For the Offertory, St. Martin’s Choir will sing an arrangement of the hymn, There in God’s garden stands the Tree of Wisdom by K. Lee Scott titled The Tree of Life. The congregation is invited to join us on the final two stanzas. The text comes from Eric Routley’s hymn of that name. The tune was written by K. Lee Scott for the annual Diocesan Convention of the Episcopal Diocese of Alabama in 1986. Scott describes writing the hymn: “As I followed the text phrase by phrase, the tune logically unfolded with ease…As I proceeded through the text with my new tune, I was amazed at the mounting energy from these few, simple notes…I named the tune Shades Mountain after the lovely mountain in Birmingham where I have made my home for the past quarter century. To me the simple elegance of the tune allows the great dignity of the text to shine through.” (Copyright 1997 Birnamwood Publications; MorningStar Music Publishers, Inc) You will be able to follow the poetic phrases in the bulletin as the choir sings about the image of a tree and how it parallels the image of Christ in his teaching, passion, and resurrection.
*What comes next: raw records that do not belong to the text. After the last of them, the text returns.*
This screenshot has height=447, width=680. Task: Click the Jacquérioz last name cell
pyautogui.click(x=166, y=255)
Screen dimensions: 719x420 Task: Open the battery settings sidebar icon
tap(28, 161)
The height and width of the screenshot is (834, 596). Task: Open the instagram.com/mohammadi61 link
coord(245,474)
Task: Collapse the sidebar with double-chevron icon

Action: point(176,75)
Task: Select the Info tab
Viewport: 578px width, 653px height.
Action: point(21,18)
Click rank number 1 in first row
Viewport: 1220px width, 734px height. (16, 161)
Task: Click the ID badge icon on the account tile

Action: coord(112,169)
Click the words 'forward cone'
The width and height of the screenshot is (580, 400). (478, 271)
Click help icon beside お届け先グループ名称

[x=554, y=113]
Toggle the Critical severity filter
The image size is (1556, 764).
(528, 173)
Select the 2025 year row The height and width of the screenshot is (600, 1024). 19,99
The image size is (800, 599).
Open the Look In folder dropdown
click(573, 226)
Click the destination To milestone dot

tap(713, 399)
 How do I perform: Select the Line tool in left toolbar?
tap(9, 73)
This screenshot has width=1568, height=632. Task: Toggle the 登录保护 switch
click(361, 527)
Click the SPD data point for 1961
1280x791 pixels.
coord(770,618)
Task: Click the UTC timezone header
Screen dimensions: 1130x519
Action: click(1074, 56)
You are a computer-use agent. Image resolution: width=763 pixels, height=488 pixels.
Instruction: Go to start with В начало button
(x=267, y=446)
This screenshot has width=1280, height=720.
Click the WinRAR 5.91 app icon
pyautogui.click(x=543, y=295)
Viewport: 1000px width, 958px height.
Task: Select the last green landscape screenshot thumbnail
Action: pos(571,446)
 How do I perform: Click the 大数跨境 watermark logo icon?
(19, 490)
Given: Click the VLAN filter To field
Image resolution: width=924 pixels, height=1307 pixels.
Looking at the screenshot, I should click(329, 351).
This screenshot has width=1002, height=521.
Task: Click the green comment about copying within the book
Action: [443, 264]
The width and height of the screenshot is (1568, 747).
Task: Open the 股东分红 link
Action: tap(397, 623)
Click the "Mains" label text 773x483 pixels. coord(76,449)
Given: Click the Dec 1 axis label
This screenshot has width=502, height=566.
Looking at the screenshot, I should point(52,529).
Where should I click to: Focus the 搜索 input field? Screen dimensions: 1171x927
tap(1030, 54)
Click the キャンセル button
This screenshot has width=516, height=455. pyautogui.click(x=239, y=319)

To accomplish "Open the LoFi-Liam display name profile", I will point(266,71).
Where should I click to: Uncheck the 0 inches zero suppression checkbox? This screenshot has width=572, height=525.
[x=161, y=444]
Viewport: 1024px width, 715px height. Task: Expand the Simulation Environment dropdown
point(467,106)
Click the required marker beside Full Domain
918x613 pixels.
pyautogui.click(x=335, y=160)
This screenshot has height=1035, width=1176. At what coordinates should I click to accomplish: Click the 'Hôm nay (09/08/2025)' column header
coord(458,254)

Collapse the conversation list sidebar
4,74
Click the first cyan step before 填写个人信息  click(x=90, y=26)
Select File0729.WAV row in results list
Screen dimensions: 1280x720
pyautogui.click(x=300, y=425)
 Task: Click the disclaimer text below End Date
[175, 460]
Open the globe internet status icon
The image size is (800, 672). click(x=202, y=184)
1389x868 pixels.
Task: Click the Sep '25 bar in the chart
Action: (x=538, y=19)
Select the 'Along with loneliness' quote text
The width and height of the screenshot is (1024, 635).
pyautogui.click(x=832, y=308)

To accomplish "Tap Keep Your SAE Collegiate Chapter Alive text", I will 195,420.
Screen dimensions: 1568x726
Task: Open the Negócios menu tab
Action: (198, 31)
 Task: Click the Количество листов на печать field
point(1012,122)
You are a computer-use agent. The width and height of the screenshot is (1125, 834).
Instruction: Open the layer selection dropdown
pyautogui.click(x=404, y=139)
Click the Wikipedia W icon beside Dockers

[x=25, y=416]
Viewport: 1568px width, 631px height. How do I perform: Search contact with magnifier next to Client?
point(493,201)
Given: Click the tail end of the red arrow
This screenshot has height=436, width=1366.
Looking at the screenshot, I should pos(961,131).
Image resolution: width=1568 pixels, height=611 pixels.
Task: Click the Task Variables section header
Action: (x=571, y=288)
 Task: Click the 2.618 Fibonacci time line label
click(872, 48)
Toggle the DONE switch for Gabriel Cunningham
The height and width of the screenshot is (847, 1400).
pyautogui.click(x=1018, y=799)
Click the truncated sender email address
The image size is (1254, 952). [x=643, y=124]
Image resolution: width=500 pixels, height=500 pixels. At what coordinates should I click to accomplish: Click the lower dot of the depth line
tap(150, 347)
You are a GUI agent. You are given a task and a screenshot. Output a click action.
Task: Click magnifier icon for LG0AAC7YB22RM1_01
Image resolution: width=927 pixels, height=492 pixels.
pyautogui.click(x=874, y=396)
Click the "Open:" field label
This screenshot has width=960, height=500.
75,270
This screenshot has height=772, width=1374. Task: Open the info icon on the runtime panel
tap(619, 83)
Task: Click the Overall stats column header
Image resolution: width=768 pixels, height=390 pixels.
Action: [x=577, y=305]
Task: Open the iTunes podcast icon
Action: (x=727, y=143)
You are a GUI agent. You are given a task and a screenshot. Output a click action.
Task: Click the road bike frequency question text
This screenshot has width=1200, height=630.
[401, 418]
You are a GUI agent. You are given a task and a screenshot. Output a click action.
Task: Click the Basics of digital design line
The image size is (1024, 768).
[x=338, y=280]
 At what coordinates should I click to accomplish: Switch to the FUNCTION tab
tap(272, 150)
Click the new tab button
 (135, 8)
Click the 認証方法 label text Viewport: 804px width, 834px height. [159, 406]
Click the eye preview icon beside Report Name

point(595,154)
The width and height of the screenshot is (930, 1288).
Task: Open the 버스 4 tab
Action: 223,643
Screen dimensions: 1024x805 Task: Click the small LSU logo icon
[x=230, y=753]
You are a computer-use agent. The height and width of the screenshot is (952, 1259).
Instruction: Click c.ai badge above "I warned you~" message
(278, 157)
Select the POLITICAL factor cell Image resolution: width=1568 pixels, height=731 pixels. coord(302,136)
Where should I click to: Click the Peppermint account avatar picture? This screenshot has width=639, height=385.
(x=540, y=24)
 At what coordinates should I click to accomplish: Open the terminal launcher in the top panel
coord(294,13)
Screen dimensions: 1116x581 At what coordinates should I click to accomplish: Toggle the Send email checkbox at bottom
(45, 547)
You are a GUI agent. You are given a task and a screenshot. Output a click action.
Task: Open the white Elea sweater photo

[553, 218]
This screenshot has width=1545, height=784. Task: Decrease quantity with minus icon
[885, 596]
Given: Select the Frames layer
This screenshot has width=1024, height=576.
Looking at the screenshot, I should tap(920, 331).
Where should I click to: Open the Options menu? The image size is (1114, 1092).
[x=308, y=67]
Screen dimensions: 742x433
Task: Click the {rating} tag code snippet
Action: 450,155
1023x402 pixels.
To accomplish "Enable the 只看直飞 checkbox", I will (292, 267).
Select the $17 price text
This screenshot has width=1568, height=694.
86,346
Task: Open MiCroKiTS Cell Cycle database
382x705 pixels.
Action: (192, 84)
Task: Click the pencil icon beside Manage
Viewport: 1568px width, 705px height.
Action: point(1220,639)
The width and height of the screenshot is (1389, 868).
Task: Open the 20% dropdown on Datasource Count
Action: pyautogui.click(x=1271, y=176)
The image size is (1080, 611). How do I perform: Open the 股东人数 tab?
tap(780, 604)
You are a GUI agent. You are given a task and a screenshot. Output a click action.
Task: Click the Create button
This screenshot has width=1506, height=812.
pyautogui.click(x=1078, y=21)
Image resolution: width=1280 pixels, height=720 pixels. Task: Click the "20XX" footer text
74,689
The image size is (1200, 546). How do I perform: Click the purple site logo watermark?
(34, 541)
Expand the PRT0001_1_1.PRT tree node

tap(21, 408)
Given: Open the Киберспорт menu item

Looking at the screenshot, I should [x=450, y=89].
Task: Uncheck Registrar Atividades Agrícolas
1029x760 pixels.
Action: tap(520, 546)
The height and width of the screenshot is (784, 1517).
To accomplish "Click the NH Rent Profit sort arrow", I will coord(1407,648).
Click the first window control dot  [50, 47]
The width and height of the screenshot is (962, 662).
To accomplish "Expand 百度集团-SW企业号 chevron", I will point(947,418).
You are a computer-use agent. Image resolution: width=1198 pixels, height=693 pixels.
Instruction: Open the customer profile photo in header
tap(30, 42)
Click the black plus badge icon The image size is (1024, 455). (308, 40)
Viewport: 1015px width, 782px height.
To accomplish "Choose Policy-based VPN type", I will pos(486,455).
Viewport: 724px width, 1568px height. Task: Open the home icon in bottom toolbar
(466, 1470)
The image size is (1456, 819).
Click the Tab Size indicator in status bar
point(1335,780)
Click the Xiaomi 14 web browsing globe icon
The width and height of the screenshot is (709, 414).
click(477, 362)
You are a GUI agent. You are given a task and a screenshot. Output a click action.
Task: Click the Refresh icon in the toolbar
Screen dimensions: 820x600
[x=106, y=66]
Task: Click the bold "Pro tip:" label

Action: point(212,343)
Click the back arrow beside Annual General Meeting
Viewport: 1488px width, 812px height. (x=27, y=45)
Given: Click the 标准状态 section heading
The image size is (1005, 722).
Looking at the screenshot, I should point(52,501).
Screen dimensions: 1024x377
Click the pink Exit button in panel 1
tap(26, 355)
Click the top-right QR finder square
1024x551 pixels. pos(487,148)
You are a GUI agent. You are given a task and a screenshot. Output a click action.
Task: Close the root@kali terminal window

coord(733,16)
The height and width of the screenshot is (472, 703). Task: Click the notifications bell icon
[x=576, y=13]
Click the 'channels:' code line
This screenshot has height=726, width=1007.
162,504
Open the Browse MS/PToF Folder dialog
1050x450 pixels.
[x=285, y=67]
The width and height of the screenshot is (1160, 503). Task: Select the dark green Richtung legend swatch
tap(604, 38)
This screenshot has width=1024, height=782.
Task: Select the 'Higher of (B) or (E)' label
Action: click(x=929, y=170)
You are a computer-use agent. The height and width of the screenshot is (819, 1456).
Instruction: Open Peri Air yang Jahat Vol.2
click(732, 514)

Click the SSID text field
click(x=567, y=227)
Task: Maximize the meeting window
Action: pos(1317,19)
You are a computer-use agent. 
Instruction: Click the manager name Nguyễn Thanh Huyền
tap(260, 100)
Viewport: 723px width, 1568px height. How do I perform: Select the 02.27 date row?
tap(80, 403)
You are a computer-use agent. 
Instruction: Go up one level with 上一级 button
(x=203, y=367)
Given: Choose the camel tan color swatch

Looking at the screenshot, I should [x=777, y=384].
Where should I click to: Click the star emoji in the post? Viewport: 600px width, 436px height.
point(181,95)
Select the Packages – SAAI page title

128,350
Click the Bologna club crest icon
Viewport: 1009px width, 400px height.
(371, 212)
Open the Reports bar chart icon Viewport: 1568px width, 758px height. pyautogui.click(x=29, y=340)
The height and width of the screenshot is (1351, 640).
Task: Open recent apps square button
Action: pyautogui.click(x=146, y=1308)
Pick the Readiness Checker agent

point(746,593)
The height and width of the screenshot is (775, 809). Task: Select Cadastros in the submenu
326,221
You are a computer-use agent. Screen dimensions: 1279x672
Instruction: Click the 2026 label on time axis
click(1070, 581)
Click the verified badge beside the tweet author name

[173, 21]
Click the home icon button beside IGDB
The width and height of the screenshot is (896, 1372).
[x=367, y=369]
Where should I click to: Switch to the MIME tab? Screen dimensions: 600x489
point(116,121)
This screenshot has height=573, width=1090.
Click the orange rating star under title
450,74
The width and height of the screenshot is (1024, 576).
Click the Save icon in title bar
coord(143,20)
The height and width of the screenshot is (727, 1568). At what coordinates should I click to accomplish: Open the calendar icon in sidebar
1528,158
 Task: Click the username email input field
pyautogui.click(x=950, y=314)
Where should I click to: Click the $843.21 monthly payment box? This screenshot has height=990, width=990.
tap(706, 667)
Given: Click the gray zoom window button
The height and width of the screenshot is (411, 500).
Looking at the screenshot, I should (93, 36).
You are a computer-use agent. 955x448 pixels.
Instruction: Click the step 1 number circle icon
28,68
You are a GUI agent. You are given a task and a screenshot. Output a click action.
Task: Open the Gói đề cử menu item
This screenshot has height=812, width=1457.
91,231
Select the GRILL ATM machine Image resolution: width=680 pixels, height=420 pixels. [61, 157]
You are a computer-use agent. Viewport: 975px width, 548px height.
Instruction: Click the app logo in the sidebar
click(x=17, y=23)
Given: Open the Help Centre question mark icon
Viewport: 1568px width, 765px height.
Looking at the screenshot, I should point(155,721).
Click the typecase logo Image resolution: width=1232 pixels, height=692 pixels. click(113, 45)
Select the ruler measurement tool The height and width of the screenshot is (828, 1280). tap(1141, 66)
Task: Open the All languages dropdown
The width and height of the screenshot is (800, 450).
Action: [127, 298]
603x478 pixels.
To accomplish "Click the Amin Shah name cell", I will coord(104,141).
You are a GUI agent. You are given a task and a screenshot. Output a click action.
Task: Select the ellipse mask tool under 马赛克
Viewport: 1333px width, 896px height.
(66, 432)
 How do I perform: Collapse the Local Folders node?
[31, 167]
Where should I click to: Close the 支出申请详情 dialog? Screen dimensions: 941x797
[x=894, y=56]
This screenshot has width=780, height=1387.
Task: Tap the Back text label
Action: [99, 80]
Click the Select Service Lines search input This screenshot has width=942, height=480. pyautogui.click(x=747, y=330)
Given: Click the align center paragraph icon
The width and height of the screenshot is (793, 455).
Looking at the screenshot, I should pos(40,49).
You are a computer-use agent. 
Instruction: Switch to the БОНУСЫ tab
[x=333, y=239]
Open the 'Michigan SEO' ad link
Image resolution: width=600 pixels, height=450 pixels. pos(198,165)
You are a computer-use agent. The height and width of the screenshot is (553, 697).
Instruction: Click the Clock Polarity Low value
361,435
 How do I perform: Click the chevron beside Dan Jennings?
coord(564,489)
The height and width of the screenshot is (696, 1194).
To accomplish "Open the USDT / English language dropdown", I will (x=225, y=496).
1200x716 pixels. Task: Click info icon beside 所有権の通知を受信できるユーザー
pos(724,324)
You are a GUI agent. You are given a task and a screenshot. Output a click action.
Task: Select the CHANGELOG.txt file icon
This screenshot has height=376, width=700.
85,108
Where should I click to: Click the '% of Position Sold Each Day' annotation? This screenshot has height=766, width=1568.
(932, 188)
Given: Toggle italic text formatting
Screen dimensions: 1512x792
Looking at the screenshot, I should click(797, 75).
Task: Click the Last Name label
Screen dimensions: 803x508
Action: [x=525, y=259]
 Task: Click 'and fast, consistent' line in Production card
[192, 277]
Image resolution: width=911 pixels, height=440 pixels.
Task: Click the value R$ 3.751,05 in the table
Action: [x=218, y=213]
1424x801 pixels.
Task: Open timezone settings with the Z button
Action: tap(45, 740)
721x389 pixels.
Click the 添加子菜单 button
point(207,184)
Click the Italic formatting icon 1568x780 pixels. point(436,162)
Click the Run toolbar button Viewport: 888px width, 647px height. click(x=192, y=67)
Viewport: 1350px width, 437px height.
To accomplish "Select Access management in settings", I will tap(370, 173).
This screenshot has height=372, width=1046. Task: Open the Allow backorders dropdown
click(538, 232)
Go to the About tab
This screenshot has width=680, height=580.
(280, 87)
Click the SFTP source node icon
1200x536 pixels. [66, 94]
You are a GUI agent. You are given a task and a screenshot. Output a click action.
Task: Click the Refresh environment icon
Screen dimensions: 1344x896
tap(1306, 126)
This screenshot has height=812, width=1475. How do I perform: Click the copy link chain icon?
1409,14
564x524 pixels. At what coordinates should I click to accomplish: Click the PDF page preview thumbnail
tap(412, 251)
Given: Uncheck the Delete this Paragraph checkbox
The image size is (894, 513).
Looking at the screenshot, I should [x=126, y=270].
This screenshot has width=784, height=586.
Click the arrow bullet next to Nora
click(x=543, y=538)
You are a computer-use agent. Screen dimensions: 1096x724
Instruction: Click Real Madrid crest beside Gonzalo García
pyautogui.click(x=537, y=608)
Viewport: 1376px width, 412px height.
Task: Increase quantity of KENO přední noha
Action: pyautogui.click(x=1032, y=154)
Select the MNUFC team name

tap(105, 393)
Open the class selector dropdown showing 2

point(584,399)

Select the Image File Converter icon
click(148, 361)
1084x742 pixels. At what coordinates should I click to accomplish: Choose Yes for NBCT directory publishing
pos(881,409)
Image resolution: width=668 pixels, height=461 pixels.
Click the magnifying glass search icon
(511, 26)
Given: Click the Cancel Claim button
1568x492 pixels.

Before we read the Passion of Jesus Christ, our Communion hymn will be Ah, holy Jesus. This hymn was originally based on a Latin text, Meditationes, written by a medieval monk, Jean de Fecamp, in the eleventh century. John records in his gospel the long discourse Jesus gave before his Passion, where Jesus foreshadowed what was to come. First, he foretells Peter's denial: “Very truly I tell you, before the rooster crows, you will disown me three times!” (John 13:38b). Later, he describes what he will do: “Greater love has no one than this: to lay down one’s life for one’s friends” (John 15:13). In the first two stanzas of this hymn, we recognize that, like Peter, we are guilty of rejecting Christ, as we sing, “'Twas I, Lord Jesus, I it was denied thee; I crucified thee.” Then we meditate on the great love of Christ in suffering for us, and conclude with a promise to “think on thy [Christ's] pity and thy love unswerving, not my deserving.” (hymnary.org)
St. Martin’s music ministry will enhance our worship during this Holy Week. On Maundy Thursday, the choir will sing a new hymn, Lord, help us walk your servant way, written by Herman Stuempfle in 1997 to a tune by Mary Haugen called Shanti. The lyrics readily describe the experience that may be felt during the footwashing ceremony: Lord, help us walk your servant way wherever love may lead, and bending low, forgetting self, each serve the other’s need. You came to earth, O Christ, as Lord, but power you laid aside. You lived your years in servanthood, in lowliness you died. No golden scepter but a towel you place within the hands of those who seek to follow you and live by your commands. You bid us bend our human pride nor count ourselves above the lowest place, the meanest task that waits the gift of love. (Herman G. Stuempfle, Jr 1997 by GIA Publications, Inc)
I want to especially recommend our Easter Vigil service on Saturday, April 19th, beginning at 7:30 pm. We start outside (weather permitting) as the sun begins to set. We light the Christ candle from an open fire and then pass the light to each person holding a candle (as on Christmas Eve). With beautiful liturgy, we process into the dark nave, bringing the Light of Christ into the church, and begin reading Genesis and other scriptures from the old testament and the Psalms, interspersed with lovely songs sung by everyone: Many and great, O God are thy works, Canticle of the Free, Surely it is God who saves me, Healing River of the Spirit, and finally, Christ Be Our Light written by Bernadette Farrell specifically for Easter Vigil: This is the night of new beginnings. This is the night when heaven meets earth. This is the night filled with God’s glory, promise of our new birth!…Now will the fire kindled in darkness burn to dispel the shadows of night. Star of the morning, Jesus our Savior, you are the world’s true light! (2000 OCP) After this, we begin the First Eucharist of Easter and finally, once again, sing Alleluia! It will be a unique experience to participate in the first service of Christ’s resurrection before it is replicated again on Sunday morning. I challenge any of you who are able to attend an evening service to join us as we celebrate Easter on Saturday evening, just as we celebrate Christmas on Christmas Eve! The Holy Spirit can fill your soul!